> _Your assignment_: Write out, word for word, the part of the listing below that opens with the line containing "Given: Switch to the Conception tab" and closes with the line containing "Click the chart panel collapse arrow icon", keeping both of those lines and adding no others.

> _Data_:
=== Section Start ===
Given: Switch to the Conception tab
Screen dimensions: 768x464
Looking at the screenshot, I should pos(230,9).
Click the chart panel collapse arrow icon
=== Section End ===
=== Section Start ===
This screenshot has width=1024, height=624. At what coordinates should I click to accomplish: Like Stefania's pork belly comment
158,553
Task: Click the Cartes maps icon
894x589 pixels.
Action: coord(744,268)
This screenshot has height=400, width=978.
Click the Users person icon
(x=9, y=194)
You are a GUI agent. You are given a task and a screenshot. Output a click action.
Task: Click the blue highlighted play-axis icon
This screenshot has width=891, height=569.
=== Section End ===
=== Section Start ===
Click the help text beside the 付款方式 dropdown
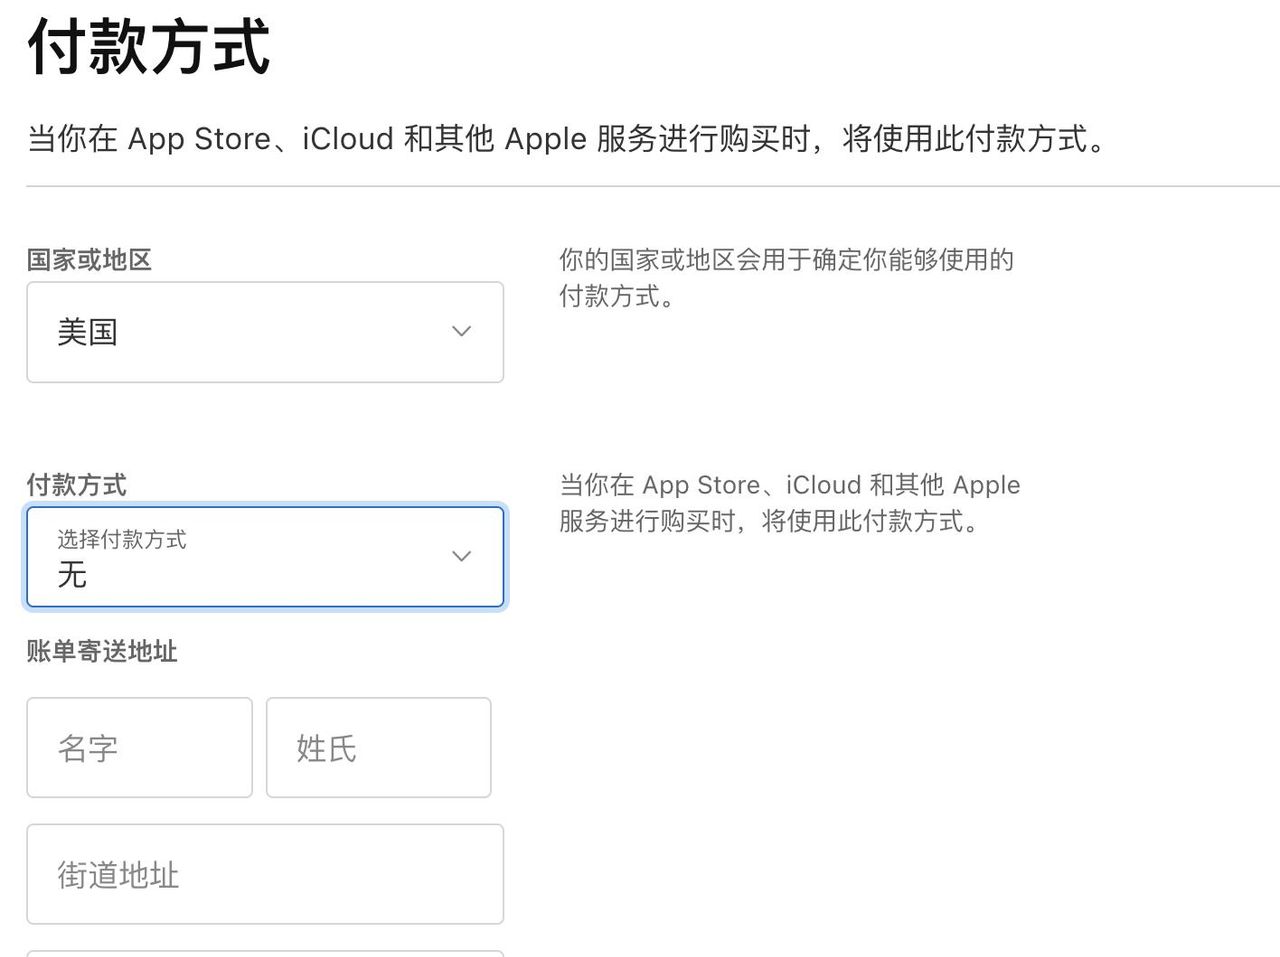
=== Section End ===
> _Exercise output_:
Given: Switch to the Conception tab
Screen dimensions: 768x464
Looking at the screenshot, I should pos(230,9).
Click the chart panel collapse arrow icon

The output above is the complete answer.